* Exercise *
Set the whole listing down again without deviation.

┌────────

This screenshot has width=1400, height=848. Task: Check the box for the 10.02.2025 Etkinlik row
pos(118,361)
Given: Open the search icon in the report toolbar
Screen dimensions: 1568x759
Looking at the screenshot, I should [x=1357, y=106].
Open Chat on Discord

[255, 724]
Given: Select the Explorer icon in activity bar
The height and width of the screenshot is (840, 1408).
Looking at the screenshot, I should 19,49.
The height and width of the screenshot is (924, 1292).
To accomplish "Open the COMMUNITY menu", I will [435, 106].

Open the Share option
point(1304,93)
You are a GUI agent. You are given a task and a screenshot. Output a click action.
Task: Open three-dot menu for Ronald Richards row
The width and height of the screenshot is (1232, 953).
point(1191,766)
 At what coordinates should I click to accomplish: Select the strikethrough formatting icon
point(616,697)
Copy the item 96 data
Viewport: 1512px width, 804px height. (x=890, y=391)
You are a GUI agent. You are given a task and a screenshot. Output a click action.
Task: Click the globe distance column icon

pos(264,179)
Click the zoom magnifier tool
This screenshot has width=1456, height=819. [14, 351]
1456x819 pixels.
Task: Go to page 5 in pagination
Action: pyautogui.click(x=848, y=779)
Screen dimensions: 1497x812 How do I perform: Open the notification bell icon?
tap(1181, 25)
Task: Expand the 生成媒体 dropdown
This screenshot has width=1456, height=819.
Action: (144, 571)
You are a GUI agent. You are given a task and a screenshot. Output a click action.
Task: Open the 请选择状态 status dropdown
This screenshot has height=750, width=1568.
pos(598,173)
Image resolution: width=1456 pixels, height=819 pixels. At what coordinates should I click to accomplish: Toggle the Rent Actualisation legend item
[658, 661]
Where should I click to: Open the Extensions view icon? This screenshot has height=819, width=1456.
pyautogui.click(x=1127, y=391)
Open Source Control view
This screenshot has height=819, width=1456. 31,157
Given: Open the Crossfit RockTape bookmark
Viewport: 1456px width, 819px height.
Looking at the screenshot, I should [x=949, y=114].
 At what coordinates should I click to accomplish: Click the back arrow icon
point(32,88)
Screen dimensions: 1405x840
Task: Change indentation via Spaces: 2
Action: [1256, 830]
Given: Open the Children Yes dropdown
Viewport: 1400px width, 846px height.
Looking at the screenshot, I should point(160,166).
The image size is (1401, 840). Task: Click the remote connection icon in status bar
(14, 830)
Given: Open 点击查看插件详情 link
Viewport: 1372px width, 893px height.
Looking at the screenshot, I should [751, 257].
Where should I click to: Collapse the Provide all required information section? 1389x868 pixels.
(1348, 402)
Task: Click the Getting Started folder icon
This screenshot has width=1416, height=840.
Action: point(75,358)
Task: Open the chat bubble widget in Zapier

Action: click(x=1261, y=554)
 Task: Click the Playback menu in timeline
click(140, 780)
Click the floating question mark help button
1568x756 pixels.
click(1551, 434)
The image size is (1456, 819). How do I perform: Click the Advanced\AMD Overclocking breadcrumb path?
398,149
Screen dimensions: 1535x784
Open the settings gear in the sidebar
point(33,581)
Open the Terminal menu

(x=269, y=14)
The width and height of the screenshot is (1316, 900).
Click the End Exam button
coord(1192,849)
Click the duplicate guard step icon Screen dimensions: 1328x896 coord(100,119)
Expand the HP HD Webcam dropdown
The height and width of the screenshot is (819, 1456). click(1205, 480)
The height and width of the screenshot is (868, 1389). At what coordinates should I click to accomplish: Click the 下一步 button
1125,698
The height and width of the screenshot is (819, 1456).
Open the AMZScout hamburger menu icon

└────────

* Your response *
This screenshot has width=1400, height=848. Task: Check the box for the 10.02.2025 Etkinlik row
pos(118,361)
Given: Open the search icon in the report toolbar
Screen dimensions: 1568x759
Looking at the screenshot, I should [x=1357, y=106].
Open Chat on Discord

[255, 724]
Given: Select the Explorer icon in activity bar
The height and width of the screenshot is (840, 1408).
Looking at the screenshot, I should 19,49.
The height and width of the screenshot is (924, 1292).
To accomplish "Open the COMMUNITY menu", I will [435, 106].

Open the Share option
point(1304,93)
You are a GUI agent. You are given a task and a screenshot. Output a click action.
Task: Open three-dot menu for Ronald Richards row
The width and height of the screenshot is (1232, 953).
point(1191,766)
 At what coordinates should I click to accomplish: Select the strikethrough formatting icon
point(616,697)
Copy the item 96 data
Viewport: 1512px width, 804px height. (x=890, y=391)
You are a GUI agent. You are given a task and a screenshot. Output a click action.
Task: Click the globe distance column icon

pos(264,179)
Click the zoom magnifier tool
This screenshot has width=1456, height=819. [14, 351]
1456x819 pixels.
Task: Go to page 5 in pagination
Action: pyautogui.click(x=848, y=779)
Screen dimensions: 1497x812 How do I perform: Open the notification bell icon?
tap(1181, 25)
Task: Expand the 生成媒体 dropdown
This screenshot has width=1456, height=819.
Action: (144, 571)
You are a GUI agent. You are given a task and a screenshot. Output a click action.
Task: Open the 请选择状态 status dropdown
This screenshot has height=750, width=1568.
pos(598,173)
Image resolution: width=1456 pixels, height=819 pixels. At what coordinates should I click to accomplish: Toggle the Rent Actualisation legend item
[658, 661]
Where should I click to: Open the Extensions view icon? This screenshot has height=819, width=1456.
pyautogui.click(x=1127, y=391)
Open Source Control view
This screenshot has height=819, width=1456. 31,157
Given: Open the Crossfit RockTape bookmark
Viewport: 1456px width, 819px height.
Looking at the screenshot, I should [x=949, y=114].
 At what coordinates should I click to accomplish: Click the back arrow icon
point(32,88)
Screen dimensions: 1405x840
Task: Change indentation via Spaces: 2
Action: [1256, 830]
Given: Open the Children Yes dropdown
Viewport: 1400px width, 846px height.
Looking at the screenshot, I should point(160,166).
The image size is (1401, 840). Task: Click the remote connection icon in status bar
(14, 830)
Given: Open 点击查看插件详情 link
Viewport: 1372px width, 893px height.
Looking at the screenshot, I should [751, 257].
Where should I click to: Collapse the Provide all required information section? 1389x868 pixels.
(1348, 402)
Task: Click the Getting Started folder icon
This screenshot has width=1416, height=840.
Action: point(75,358)
Task: Open the chat bubble widget in Zapier

Action: click(x=1261, y=554)
 Task: Click the Playback menu in timeline
click(140, 780)
Click the floating question mark help button
1568x756 pixels.
click(1551, 434)
The image size is (1456, 819). How do I perform: Click the Advanced\AMD Overclocking breadcrumb path?
398,149
Screen dimensions: 1535x784
Open the settings gear in the sidebar
point(33,581)
Open the Terminal menu

(x=269, y=14)
The width and height of the screenshot is (1316, 900).
Click the End Exam button
coord(1192,849)
Click the duplicate guard step icon Screen dimensions: 1328x896 coord(100,119)
Expand the HP HD Webcam dropdown
The height and width of the screenshot is (819, 1456). click(1205, 480)
The height and width of the screenshot is (868, 1389). At what coordinates should I click to accomplish: Click the 下一步 button
1125,698
The height and width of the screenshot is (819, 1456).
Open the AMZScout hamburger menu icon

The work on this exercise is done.